Our message to the Governor was simply that farm workers must be given
an effective voice through their chosen representative in labor
negotiations, something that was then excluded in labor law for
agricultural workers. The position of Ecumenical Ministries was that our
failure to make that change would perpetuate the systemic racism in our
society, which traps farm workers in low wage, difficult jobs with no
benefits and little opportunity for advancement. As we were leaving the
meeting, one of the Governor’s staff told us something I did not expect
to hear in that place. Firmly shaking our hands he said, “You are really
doing the Lord’s work.” I can only hope that is true in all that we do.
These three elements, reaching up to
God, reaching out to others and becoming an advocate for the least of
these, are the very core of our mission as followers of Jesus. To be the
Community of God is to have a heart for God, hands for others and a
voice for the voiceless. This is how God would rule the world, or how
God would that WE rule our world.
It was on that pilgrimage in Turkey,
which I took in 2003 that I first realized that the difference between
this vision of Jesus for how God wants us as human beings to run this
world and how it is actually run, is fundamentally a difference in how
we see God present and active in the world. When Octavian defeated his
opponents to end the years of war that threatened the Roman world, he
simultaneously brought an end to the republic of Rome and established
the beginning of the Roman Empire. To symbolize this new age, he took
the name Augustus. The Roman Senate declared him the Son of God and the
divine savior of the world. This was not just a lofty title, it was the
fundamental belief of the Roman Empire. If you wanted to know who God
was, what God was doing in the world, look no further than Augustus
Caesar.
It was not accident of history, I am
convinced, that Jesus was born not under the reign of Julius or Titus,
but precisely Augustus when coins were stamped not with “In God we
trust,” but with “Augustus, Son of God”, the only one to be trusted.

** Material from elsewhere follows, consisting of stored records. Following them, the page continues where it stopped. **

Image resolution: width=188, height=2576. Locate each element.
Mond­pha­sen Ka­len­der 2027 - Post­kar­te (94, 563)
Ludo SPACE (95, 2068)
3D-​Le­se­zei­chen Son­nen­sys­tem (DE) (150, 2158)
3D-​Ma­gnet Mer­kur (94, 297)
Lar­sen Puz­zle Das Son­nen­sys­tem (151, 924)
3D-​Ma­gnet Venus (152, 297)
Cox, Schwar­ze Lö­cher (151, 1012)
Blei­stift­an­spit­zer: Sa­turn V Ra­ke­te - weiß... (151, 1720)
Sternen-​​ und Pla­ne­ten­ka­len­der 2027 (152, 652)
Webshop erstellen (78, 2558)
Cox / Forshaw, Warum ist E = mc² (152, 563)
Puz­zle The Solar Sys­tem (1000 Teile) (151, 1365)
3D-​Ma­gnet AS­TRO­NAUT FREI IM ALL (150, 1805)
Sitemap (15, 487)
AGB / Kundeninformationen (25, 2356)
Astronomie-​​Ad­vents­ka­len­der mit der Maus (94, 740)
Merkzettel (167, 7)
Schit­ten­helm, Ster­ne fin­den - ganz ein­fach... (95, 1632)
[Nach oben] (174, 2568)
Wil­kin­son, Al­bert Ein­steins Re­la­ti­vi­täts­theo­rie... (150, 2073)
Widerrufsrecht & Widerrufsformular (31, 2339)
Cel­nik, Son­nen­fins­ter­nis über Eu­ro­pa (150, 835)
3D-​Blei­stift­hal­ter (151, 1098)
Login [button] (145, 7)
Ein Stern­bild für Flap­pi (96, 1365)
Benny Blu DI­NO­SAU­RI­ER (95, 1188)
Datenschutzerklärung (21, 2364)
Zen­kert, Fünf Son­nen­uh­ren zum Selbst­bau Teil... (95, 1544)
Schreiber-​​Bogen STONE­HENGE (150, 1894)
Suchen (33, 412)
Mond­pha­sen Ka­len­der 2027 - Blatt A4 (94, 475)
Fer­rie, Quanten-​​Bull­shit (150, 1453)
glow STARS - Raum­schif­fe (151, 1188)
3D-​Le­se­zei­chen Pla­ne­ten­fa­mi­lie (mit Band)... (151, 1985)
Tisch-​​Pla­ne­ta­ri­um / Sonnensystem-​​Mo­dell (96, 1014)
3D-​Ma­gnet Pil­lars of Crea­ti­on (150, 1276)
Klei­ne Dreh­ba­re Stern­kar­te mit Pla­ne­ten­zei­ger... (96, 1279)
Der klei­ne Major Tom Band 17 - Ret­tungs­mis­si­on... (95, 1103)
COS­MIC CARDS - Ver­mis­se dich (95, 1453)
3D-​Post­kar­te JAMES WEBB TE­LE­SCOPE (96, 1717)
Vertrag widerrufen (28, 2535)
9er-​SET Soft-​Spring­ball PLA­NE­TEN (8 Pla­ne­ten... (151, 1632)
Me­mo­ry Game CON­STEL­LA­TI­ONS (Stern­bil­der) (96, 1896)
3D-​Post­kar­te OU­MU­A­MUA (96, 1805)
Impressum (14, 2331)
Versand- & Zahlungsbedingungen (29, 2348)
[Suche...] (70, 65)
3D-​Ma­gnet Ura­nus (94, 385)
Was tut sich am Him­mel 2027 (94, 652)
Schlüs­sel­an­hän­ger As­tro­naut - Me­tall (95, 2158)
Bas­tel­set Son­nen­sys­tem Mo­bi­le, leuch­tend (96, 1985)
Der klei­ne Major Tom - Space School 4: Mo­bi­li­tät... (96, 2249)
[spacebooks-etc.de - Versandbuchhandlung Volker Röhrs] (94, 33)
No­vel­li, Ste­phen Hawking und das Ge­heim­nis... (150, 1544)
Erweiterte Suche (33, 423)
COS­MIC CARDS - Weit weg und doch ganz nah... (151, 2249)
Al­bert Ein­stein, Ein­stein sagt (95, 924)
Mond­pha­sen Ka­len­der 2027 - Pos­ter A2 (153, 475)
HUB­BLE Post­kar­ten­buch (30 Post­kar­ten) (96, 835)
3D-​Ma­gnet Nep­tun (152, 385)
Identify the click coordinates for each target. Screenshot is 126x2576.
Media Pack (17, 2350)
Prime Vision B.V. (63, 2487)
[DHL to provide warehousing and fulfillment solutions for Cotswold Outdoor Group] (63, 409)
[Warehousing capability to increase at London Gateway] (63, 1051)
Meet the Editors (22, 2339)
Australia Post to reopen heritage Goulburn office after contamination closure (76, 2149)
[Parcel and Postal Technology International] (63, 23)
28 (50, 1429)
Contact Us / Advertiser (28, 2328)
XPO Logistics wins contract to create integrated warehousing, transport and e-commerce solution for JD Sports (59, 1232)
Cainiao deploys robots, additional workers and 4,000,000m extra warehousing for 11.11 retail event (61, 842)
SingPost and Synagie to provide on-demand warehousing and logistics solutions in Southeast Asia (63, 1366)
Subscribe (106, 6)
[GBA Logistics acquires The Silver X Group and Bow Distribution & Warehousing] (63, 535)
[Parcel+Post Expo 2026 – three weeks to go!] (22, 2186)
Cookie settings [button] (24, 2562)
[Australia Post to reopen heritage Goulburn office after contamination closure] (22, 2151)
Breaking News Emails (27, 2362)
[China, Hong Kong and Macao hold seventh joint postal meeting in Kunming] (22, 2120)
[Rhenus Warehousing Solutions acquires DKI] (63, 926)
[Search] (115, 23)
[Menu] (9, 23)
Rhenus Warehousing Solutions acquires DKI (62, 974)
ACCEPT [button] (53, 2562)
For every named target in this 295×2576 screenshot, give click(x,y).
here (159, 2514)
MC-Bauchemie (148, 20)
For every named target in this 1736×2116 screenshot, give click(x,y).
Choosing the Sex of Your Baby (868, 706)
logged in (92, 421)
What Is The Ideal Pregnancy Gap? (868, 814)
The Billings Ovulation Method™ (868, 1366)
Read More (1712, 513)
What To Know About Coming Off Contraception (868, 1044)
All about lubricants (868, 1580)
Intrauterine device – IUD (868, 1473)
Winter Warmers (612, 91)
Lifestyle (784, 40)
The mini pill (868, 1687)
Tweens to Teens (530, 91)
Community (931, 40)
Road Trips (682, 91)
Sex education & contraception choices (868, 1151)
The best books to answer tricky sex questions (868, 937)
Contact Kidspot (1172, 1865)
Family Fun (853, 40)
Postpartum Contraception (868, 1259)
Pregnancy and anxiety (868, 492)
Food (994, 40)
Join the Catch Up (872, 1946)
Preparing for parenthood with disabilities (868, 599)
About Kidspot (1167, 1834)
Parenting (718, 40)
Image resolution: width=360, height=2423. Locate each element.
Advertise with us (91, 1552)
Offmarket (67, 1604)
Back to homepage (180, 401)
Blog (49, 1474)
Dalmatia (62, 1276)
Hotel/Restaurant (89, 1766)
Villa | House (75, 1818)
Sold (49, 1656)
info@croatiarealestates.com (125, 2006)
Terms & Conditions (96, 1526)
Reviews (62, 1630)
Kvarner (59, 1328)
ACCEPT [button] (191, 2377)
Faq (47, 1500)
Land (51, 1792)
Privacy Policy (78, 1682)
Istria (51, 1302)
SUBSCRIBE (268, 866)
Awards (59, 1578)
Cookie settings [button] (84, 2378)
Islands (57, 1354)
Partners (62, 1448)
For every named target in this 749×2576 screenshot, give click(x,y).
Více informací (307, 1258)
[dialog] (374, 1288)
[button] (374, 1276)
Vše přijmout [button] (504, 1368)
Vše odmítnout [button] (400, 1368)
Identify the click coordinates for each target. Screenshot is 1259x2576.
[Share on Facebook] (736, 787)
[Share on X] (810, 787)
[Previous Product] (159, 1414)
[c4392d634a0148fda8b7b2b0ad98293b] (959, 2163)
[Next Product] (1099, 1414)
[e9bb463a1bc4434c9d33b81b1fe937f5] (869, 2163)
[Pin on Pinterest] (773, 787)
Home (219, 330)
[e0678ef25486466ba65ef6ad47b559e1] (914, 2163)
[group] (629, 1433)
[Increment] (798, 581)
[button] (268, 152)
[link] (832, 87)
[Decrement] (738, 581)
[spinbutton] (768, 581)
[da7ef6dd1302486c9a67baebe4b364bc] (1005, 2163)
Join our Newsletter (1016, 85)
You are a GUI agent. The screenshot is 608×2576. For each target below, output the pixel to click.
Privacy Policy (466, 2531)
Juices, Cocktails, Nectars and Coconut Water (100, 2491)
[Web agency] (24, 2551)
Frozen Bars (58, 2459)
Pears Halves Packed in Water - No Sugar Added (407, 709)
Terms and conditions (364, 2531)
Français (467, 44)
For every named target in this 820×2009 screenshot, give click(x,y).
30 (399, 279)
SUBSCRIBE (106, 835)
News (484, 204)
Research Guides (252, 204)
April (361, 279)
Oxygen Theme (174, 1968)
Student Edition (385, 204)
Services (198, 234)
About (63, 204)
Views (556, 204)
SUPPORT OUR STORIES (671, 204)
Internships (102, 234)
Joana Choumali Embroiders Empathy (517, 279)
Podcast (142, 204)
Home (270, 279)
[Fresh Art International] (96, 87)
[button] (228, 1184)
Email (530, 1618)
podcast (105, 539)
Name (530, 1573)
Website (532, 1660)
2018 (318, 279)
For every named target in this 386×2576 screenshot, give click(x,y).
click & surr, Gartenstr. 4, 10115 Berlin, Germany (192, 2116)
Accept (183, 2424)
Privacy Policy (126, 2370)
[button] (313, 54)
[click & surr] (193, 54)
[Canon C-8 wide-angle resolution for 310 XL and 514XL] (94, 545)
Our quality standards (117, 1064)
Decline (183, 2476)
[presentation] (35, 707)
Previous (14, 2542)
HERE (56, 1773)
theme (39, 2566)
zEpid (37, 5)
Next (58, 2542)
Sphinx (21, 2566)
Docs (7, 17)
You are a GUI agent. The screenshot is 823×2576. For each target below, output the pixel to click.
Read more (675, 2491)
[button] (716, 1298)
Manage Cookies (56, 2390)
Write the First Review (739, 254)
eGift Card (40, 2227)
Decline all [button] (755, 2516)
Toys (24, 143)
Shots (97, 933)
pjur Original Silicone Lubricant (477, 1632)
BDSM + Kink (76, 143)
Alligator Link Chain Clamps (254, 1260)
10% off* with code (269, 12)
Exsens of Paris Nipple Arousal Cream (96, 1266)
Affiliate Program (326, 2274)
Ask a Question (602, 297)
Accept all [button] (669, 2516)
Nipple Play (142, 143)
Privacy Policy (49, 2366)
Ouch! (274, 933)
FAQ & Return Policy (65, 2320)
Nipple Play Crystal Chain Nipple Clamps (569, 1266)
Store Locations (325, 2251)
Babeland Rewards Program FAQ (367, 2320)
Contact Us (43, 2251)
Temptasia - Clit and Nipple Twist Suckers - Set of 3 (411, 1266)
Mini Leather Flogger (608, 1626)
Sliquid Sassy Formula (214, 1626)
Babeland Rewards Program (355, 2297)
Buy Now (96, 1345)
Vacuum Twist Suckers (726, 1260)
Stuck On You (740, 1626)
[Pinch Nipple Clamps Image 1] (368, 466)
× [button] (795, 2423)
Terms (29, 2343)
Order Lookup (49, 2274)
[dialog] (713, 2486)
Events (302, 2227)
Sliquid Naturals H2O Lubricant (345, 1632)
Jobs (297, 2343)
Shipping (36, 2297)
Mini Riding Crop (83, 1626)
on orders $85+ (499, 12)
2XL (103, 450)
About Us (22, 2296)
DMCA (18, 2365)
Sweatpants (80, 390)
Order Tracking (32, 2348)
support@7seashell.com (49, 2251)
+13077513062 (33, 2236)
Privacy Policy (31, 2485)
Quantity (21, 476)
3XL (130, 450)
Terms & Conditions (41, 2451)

When you see those ruins of the massive temples all over the
Mediterranean world built to honor various gods, you realize these
people took their religion very seriously. When you see “dedicated to
the Divine Augustus, Son of God” etched in stone at site after site, you
realize, they took Augustus very seriously. How would they see this new
Son of God who had no temples, no armies, no throne? It becomes quite
apparent that there was an enormous difference between how the people of
that world saw the God of Augustus and how the first Christians saw the
God of Jesus.
On the sabbatical I will begin next week, I propose to immerse myself in
that first century world so that I might better understand those
contrasting perspectives and how the message of the coming Kingdom of
God proclaimed by Jesus would be seen by those who lived under the
present Kingdom of Caesar established by Augustus. (Of course to do so,
you understand the great sacrifices I’ll be making by going to Greece
and Italy in order to do that!)
In so doing, I share with you a fear
and a hope that I have. My fear is that, though we say all the right
words, the image we have of God is not the God of Jesus, but the God of
the Roman Empire. It is that image which makes us often behave not as
Jesus would, but as Caesar did. My hope and reason for this sabbatical,
is that when we rediscover the God of Jesus who reveals the God of
empire to be the projection of our own desires for power and control, we
will find there, in that moment of choosing life over death, love over
hate, good over evil, ecology over economy, peace over war, we will find
the coming Kingdom of God in our midst. If you do not hear the urgency
in the voice of Jesus, please hear it in mine. The time has come, that
Kingdom is available to us now and it has never been more needed than in
this time of empire.
Our mission, should we choose to accept
it good followers of Jesus, is to live out this Realm of God with our
heart, our hands and voices.
It is indeed a tough mission, but if we
give it our all, if we give God our all, it is not an impossible one.